**DESCRIPTION OF THE TASK**
Rewrite the lines from the one containing "has width=1209, height=394." through the one containing "coord(2,355)", replacing "Instruction" with "Goal" and leaving everything else unchanged.

(Items from a dataset)
--- START ---

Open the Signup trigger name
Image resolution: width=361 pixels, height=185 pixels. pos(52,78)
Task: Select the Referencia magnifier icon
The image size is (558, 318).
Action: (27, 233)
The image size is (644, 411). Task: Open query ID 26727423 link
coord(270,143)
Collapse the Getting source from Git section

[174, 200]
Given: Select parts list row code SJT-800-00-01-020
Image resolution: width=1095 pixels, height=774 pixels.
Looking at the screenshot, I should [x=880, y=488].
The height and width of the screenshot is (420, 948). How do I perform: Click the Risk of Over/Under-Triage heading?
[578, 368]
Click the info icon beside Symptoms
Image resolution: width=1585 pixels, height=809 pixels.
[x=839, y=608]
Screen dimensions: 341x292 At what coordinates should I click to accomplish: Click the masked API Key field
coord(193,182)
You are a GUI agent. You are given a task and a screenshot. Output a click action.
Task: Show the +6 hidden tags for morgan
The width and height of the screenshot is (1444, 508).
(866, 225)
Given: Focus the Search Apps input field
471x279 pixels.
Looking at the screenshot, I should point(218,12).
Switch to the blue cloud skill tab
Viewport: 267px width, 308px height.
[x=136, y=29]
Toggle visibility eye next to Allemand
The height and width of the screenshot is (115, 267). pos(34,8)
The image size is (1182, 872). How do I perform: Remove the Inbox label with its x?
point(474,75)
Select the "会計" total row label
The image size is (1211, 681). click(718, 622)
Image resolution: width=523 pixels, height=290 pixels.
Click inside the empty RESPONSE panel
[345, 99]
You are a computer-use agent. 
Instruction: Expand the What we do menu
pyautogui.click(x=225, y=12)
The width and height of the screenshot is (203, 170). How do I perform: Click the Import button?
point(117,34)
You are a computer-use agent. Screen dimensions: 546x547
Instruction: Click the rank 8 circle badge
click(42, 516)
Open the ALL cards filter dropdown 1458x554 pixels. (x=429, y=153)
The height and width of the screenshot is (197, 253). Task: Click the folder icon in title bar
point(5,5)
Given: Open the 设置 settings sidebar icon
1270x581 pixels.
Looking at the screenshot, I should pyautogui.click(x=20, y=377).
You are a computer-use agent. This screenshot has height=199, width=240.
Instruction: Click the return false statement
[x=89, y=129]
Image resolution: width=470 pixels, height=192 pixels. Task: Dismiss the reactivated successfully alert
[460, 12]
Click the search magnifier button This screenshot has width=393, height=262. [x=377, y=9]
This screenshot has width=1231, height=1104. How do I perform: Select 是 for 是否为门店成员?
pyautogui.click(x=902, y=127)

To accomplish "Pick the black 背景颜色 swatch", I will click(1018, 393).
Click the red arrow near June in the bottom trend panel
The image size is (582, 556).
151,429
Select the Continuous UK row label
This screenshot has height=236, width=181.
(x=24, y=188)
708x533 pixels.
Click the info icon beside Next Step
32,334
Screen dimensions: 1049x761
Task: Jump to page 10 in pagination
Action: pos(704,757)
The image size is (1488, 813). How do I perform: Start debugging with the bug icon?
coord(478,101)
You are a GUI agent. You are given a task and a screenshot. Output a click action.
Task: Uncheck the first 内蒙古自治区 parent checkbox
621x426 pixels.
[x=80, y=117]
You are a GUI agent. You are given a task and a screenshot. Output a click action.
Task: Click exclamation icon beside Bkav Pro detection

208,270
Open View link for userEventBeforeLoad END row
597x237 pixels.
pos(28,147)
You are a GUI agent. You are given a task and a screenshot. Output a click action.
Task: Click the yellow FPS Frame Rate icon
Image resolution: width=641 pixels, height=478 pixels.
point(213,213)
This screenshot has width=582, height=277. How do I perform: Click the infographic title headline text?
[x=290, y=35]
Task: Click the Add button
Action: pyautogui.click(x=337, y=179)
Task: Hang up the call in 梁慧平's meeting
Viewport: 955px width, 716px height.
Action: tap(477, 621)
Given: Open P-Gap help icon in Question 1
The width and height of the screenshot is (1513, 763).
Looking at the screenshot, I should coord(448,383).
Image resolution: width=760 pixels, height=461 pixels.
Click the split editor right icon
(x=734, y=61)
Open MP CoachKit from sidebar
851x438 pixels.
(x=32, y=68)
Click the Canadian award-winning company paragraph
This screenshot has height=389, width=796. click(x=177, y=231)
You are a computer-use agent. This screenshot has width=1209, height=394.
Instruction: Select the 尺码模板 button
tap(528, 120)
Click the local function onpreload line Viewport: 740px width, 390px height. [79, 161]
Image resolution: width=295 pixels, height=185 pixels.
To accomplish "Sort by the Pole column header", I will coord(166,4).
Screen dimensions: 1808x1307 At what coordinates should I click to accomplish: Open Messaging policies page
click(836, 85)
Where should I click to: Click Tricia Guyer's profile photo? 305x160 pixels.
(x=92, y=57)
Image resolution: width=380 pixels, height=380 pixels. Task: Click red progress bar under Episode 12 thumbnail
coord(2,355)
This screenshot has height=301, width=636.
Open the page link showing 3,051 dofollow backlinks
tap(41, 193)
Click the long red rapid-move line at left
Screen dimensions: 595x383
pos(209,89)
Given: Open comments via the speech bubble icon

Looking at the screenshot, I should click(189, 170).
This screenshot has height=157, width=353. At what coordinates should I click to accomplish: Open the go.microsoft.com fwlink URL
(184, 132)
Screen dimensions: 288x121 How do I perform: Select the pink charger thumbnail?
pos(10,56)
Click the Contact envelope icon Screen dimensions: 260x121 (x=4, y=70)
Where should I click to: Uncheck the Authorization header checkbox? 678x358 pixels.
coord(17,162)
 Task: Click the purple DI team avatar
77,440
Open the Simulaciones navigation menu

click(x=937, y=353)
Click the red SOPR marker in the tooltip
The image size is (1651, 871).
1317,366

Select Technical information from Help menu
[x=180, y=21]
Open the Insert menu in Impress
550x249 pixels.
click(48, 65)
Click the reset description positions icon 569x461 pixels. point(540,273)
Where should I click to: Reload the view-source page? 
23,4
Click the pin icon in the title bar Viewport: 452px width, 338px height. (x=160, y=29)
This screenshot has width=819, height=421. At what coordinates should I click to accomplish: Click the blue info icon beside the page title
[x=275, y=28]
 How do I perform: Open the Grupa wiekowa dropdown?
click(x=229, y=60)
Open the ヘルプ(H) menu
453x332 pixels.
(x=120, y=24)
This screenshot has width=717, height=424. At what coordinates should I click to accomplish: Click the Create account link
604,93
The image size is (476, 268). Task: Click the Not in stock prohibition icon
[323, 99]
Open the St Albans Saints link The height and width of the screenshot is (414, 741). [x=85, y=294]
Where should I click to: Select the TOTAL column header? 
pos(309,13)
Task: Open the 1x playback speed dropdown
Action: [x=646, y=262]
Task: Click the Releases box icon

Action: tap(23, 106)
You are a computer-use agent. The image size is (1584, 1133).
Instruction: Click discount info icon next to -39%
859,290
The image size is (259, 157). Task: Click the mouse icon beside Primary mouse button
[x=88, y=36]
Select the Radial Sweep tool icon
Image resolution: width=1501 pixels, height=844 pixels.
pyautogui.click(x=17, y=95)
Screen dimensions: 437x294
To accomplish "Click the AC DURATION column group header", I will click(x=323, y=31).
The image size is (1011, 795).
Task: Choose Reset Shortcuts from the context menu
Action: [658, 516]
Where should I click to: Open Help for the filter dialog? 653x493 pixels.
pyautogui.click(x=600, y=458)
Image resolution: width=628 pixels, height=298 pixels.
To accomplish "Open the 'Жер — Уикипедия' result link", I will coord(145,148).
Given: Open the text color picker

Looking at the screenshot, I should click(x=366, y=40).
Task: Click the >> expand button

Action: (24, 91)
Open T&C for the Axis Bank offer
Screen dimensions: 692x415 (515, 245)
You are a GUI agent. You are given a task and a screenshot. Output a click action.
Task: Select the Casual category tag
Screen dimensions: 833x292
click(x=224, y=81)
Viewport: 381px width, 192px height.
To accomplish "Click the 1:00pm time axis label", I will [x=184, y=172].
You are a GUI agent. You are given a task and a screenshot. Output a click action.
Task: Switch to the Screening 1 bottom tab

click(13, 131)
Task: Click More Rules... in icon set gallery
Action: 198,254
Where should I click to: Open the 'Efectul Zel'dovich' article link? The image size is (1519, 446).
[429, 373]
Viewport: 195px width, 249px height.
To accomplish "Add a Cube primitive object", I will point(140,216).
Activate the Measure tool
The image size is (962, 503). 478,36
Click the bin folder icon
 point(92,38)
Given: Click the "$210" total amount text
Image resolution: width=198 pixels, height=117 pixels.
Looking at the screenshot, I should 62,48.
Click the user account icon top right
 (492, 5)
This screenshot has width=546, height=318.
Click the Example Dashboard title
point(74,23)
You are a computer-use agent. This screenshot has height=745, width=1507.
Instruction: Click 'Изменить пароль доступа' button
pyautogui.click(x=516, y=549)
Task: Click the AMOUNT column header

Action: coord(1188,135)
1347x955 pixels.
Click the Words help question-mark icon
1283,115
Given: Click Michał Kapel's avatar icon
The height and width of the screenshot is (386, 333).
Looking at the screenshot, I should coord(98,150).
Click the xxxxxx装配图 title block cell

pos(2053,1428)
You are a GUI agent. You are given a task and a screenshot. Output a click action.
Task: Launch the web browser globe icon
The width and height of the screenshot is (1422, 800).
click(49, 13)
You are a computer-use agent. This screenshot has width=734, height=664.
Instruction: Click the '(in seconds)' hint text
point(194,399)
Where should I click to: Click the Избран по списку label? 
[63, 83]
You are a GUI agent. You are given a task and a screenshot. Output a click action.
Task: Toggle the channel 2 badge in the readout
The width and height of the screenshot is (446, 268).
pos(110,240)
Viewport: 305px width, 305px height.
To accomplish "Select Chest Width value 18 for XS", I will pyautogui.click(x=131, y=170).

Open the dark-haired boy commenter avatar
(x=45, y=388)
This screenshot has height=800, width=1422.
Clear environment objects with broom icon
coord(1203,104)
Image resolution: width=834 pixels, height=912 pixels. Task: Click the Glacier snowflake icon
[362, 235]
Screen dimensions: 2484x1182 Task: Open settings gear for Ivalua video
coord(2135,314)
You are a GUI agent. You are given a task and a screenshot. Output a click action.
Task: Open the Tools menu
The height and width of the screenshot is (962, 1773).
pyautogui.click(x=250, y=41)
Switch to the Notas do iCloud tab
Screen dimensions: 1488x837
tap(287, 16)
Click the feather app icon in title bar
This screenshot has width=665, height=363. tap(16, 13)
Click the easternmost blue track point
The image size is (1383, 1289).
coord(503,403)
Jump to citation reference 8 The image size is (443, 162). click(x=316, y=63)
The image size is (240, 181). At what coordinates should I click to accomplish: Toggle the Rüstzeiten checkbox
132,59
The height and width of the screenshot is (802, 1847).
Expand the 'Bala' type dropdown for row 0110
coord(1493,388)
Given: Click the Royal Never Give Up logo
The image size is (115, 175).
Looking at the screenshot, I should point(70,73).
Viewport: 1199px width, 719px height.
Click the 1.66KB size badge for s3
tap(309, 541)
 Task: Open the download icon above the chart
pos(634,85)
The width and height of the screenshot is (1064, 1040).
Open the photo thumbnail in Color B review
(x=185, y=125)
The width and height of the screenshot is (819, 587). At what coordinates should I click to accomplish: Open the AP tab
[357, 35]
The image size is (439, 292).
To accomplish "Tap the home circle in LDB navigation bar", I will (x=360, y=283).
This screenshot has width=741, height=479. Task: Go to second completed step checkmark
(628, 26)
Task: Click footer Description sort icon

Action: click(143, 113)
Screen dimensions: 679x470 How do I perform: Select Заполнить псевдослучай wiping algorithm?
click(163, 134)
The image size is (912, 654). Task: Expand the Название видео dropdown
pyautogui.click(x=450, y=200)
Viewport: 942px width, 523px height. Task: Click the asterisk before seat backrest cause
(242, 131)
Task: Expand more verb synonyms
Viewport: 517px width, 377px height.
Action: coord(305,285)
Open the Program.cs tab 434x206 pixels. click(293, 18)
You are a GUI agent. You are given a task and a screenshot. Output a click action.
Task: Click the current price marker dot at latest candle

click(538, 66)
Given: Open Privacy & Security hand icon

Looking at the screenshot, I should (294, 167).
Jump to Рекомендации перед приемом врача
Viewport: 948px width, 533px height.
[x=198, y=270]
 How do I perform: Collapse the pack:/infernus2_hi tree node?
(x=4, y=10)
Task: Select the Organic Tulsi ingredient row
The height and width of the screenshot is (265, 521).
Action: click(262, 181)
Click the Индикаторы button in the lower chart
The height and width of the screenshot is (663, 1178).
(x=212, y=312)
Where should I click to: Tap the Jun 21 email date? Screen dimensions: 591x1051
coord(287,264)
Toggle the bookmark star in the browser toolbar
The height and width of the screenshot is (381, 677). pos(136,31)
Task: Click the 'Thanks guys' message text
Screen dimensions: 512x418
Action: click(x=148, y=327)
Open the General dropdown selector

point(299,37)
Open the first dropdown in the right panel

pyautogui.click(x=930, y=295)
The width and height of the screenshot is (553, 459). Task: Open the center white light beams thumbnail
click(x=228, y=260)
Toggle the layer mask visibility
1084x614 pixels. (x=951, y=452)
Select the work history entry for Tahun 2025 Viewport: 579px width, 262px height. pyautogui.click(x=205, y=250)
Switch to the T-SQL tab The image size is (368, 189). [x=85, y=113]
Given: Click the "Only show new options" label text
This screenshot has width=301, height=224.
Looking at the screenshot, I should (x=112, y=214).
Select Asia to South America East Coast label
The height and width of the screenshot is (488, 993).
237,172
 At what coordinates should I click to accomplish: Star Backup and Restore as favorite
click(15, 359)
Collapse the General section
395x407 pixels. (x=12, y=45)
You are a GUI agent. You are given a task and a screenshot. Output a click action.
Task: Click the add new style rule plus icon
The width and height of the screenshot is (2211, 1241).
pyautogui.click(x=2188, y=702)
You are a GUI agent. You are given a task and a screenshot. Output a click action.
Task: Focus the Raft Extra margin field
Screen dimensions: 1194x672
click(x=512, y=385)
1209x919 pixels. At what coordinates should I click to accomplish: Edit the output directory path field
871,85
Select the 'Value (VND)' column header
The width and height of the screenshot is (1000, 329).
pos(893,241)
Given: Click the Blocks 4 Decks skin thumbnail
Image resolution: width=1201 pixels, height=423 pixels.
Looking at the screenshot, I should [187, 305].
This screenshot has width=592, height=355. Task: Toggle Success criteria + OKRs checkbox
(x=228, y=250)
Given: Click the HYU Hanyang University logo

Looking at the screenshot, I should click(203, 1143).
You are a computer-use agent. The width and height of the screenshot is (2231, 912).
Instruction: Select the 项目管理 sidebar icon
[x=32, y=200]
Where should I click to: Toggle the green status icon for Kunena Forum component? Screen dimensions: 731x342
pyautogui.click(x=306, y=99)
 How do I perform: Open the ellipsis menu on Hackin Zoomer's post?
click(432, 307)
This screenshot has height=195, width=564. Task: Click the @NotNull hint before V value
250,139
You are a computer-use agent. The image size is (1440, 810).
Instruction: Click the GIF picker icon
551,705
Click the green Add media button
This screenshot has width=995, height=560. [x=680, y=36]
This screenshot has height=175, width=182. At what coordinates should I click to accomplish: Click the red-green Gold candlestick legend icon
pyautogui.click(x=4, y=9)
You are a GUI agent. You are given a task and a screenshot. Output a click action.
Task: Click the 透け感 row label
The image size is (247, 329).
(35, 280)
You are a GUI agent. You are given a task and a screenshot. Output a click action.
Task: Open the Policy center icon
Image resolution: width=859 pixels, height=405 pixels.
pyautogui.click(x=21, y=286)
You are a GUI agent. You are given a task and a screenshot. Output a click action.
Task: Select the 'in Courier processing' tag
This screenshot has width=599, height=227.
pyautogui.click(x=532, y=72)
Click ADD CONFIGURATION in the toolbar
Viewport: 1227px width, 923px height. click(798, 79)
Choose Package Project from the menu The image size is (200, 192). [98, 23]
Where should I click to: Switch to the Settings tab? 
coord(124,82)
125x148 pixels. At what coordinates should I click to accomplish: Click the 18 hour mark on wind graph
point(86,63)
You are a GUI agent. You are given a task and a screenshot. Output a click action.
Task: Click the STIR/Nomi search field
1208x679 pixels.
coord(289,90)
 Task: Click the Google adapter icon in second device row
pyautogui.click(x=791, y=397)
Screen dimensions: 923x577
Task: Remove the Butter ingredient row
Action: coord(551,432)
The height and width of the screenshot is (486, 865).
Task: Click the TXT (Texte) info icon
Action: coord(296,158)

--- END ---

**RESULT**
You are a computer-use agent. This screenshot has width=1209, height=394.
Goal: Select the 尺码模板 button
tap(528, 120)
Click the local function onpreload line Viewport: 740px width, 390px height. [79, 161]
Image resolution: width=295 pixels, height=185 pixels.
To accomplish "Sort by the Pole column header", I will coord(166,4).
Screen dimensions: 1808x1307 At what coordinates should I click to accomplish: Open Messaging policies page
click(836, 85)
Where should I click to: Click Tricia Guyer's profile photo? 305x160 pixels.
(x=92, y=57)
Image resolution: width=380 pixels, height=380 pixels. Task: Click red progress bar under Episode 12 thumbnail
coord(2,355)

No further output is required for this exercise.